AVAILABLE DATA
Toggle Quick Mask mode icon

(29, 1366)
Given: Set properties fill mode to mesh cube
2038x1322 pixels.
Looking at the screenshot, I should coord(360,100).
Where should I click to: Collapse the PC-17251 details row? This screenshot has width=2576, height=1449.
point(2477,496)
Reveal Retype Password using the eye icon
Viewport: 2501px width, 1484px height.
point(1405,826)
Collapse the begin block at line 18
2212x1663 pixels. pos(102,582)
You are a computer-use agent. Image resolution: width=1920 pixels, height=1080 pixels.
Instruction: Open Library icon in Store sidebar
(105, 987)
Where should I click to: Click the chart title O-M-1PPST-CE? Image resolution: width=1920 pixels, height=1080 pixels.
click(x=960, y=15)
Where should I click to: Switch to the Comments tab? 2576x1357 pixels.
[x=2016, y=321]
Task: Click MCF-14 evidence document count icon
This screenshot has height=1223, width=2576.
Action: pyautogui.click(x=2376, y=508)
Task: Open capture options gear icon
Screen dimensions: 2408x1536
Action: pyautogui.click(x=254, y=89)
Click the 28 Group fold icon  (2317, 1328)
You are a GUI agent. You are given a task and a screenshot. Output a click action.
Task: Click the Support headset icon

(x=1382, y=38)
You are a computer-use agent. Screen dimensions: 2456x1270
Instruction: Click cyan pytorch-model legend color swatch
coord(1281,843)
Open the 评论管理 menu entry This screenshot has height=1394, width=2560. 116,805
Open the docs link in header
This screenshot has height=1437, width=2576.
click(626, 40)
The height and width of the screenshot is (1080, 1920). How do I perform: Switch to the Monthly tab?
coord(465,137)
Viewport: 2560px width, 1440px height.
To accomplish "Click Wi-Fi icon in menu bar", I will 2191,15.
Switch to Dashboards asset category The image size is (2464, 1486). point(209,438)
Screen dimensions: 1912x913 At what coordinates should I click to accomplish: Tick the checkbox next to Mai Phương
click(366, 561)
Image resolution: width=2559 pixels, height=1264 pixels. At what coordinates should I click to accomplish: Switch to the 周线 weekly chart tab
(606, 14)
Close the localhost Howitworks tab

PROBLEM STATEMENT
Once you find the line with "Instruction: Open Library" in the entries above, output it and each line after it up to and including the line with "Viewport: 2560px width, 1440px height.", and nothing else.

ANSWER SECTION
Instruction: Open Library icon in Store sidebar
(105, 987)
Where should I click to: Click the chart title O-M-1PPST-CE? Image resolution: width=1920 pixels, height=1080 pixels.
click(x=960, y=15)
Where should I click to: Switch to the Comments tab? 2576x1357 pixels.
[x=2016, y=321]
Task: Click MCF-14 evidence document count icon
This screenshot has height=1223, width=2576.
Action: pyautogui.click(x=2376, y=508)
Task: Open capture options gear icon
Screen dimensions: 2408x1536
Action: pyautogui.click(x=254, y=89)
Click the 28 Group fold icon  (2317, 1328)
You are a GUI agent. You are given a task and a screenshot. Output a click action.
Task: Click the Support headset icon

(x=1382, y=38)
You are a computer-use agent. Screen dimensions: 2456x1270
Instruction: Click cyan pytorch-model legend color swatch
coord(1281,843)
Open the 评论管理 menu entry This screenshot has height=1394, width=2560. 116,805
Open the docs link in header
This screenshot has height=1437, width=2576.
click(626, 40)
The height and width of the screenshot is (1080, 1920). How do I perform: Switch to the Monthly tab?
coord(465,137)
Viewport: 2560px width, 1440px height.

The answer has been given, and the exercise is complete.